Only when confronted by Quartermaster Willy McCormack, who’s glad to be rid of Captain Barclay, does Ivory discover there’s a difference between reality and what she believes is true. Barclay promised to keep her and her cousins – Cassandra, Miranda, and Keara – alive and unharmed and deliver them to Kingston, Jamaica. In actuality, the pirates are taking them to Port Royal to be sold to the highest bidders. McCormack – who never approved kidnapping and auctioning lovely, untouched, young women to lusty, and sometimes brutal, rogues – offers to shelter and feed Ivory and her cousins until he can arrange for Razz Bergman to secretly ferry them to safety.

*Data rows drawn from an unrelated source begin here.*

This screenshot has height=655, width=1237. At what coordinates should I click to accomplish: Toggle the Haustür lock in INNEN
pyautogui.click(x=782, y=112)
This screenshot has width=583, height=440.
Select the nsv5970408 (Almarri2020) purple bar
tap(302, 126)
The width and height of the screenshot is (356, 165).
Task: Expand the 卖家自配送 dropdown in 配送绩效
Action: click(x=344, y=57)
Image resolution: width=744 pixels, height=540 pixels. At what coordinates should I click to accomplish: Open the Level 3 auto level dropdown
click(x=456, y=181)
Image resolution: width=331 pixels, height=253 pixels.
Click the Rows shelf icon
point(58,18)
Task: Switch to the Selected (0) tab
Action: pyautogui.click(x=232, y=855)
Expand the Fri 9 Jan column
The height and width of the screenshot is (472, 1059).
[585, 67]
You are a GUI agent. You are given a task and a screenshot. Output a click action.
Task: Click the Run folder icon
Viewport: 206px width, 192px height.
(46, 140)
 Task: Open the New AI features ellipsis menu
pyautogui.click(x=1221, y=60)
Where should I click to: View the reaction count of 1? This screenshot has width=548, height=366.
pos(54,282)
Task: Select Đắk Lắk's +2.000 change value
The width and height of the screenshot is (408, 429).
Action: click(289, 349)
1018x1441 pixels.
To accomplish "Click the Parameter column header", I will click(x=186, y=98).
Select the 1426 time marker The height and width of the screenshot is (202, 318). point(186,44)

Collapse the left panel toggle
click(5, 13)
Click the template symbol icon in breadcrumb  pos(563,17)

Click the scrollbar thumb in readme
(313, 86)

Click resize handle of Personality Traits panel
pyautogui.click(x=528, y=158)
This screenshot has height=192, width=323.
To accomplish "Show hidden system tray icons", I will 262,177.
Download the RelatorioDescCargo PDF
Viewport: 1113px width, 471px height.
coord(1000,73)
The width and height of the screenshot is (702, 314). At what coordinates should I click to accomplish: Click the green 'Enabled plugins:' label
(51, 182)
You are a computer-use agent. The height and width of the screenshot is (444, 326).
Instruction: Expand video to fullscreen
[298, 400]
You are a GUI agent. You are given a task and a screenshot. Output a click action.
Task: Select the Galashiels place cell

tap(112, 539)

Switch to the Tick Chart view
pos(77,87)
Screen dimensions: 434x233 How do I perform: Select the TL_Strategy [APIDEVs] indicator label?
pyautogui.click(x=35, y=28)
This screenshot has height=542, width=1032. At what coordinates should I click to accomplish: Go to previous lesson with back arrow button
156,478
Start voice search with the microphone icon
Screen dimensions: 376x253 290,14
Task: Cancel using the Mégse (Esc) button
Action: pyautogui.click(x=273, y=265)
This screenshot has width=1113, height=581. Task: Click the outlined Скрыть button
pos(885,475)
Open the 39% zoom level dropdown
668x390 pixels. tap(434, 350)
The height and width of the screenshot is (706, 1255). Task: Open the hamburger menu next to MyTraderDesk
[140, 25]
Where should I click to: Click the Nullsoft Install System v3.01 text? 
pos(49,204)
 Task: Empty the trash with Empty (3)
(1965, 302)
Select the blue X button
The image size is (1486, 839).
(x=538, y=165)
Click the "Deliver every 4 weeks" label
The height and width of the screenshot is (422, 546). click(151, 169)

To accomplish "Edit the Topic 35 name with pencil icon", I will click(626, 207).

Unbeknownst to McCormack his wife is in cahoots with Barclay. His murder only makes her more determined to continue selling those in her care. She feigns concern for Ivory and her cousins, providing them with clothing, shelter, and food. This time around, she’s chosen some very unsavory pirates as the purchasers for Ivory and her cousins. Once arrangements are made and they “disappear”, she’ll tell her husband they simply ran away.
Never one to wait around and let others arrange her life, Ivory disguises herself as a man to venture into Port Royal to find someone willing to take them to Kingston or another island to live. Razz sees through her disguise, but is intrigued by her desire to play a man. As they become acquainted, their attraction to one another grows. Together they formulate a plan, which goes awry when Razz’s boat is burned, she’s kidnapped, and the nasty pirates planning to buy Ivory and her cousins arrive in Port Royal.
This first book in this Golden Age of Piracy series is a riveting tale that takes no prisoners. From first page to last, Bartlett keeps readers perched on the edge of their seats with barely sufficient time to catch their breath before the roller coaster crests each successively higher pinnacle. With a jaw-dropping, heart-stopping climax and poignant interludes of romance, Demons & Pearls is a rousing swashbuckler sure to please any pirate fan.